Just put the cold data over there

There are several ways to use less SSD for an OLTP workload: choose a database engine has less space amplification, store less data, move the cold data elsewhere. The first approach is a plan while the others are goals. A plan is something you can implement. A goal requires a plan to get done.

This matters when you want to decrease the cost of storage for a database workload but not everyone needs to do that. The first approach assumes your DBMS supports an LSM with leveled compaction and compression (MariaDB and Percona Server include MyRocks, ScyllaDB and Cassandra are also options). The second approach, store less data, assumes you can get everyone to agree to remove data and that is a hard conversation.

The third approach, move the cold data elsewhere, is a wonderful goal. I wonder how often that goal is achieved. To implement this you must find data that won't (well, almost never) be read or written again and then move it to less expensive storage. I assume this has been more successful when implemented in storage than in a DBMS. The obvious example is an OS page cache but there are also tiered storage servers. An LSM already classifies data that is hot vs cold for writes, data closer to the L0 was written more recently, but that might not imply anything about read likelihood.

I have read wonderful research papers that show how a DBMS might do this but I am still wary. Assume that data can be described by read and write likelihood attributes -- {read N, read forever} X {write N, write forever} then the goal is to find data that is read N, write N for which N has been reached. You frequently won't know the value of N and monitoring will be needed to identify data that is rarely read or written, along with more CPU, RAM and IO to perform that monitoring. This is easier to do when the granularity of hot vs cold is per table but that is rare in my experience. I assume the common case is a table with a mix of hot and cold data.

Don't forget that it is a lousy experience when cold data becomes hot again.

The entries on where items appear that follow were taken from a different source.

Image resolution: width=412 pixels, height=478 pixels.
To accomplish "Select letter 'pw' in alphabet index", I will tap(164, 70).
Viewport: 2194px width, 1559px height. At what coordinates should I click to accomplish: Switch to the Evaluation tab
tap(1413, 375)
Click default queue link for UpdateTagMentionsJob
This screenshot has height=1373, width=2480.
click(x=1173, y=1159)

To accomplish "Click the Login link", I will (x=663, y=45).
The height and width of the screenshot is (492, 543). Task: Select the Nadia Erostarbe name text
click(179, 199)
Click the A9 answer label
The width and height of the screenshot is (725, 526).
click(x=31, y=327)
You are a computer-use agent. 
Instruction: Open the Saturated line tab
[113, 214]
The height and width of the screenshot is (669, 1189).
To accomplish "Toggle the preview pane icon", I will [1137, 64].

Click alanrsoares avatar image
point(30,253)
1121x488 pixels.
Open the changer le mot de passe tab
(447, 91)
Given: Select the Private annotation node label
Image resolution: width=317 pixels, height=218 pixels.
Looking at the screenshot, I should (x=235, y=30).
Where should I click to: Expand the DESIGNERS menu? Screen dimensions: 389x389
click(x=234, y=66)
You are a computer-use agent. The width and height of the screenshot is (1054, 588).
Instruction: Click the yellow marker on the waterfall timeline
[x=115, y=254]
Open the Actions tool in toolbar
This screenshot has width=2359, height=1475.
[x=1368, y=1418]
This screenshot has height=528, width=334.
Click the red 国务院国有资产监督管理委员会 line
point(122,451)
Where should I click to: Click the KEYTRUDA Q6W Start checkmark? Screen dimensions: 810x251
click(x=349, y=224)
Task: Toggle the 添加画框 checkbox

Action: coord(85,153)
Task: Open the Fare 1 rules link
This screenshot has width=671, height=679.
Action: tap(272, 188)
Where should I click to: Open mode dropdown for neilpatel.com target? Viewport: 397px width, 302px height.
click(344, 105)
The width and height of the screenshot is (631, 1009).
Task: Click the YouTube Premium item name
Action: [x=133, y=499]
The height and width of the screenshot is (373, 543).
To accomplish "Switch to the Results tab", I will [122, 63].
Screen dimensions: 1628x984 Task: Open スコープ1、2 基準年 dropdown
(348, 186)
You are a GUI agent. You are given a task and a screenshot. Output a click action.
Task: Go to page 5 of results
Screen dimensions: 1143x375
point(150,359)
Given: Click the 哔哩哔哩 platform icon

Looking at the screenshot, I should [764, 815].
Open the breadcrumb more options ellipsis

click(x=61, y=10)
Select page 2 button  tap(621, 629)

This post was inspired by something I read on a wonderful blog -- Blocks and Files (no snark, blog is great). My summary of the post is that SSD endurance isn't a problem, just evict cold data to cold storage. Just remember that is a goal not a plan.

Update - I can't believe I forgot to mention the RocksDB persistent read cache that can use a faster persistent device (like Optane) to cache data read from a slower persistent device. The RocksDB-cloud effort from Rockset makes RocksDB work on S3 and uses the read cache to benefit from local storage. This post explains RocksDB-cloud.

Update - I am not sure I reviewed this before, but there is an interesting paper that extends RocksDB to migrate cold data to cold storage -- see Mutant.


  1. Are you aware of bcache and bcachefs?

    It is a lot like Flashcache. You set up bcache so that your recently accessed data is on SSD and infrequently accessed data is on slower storage. It really works quite well.

    1. I am somewhat familiar and look forward to progress. I support the effort via

    2. I'm going to try to test it with external rasters with PostGIS.

  2. This comment has been removed by the author.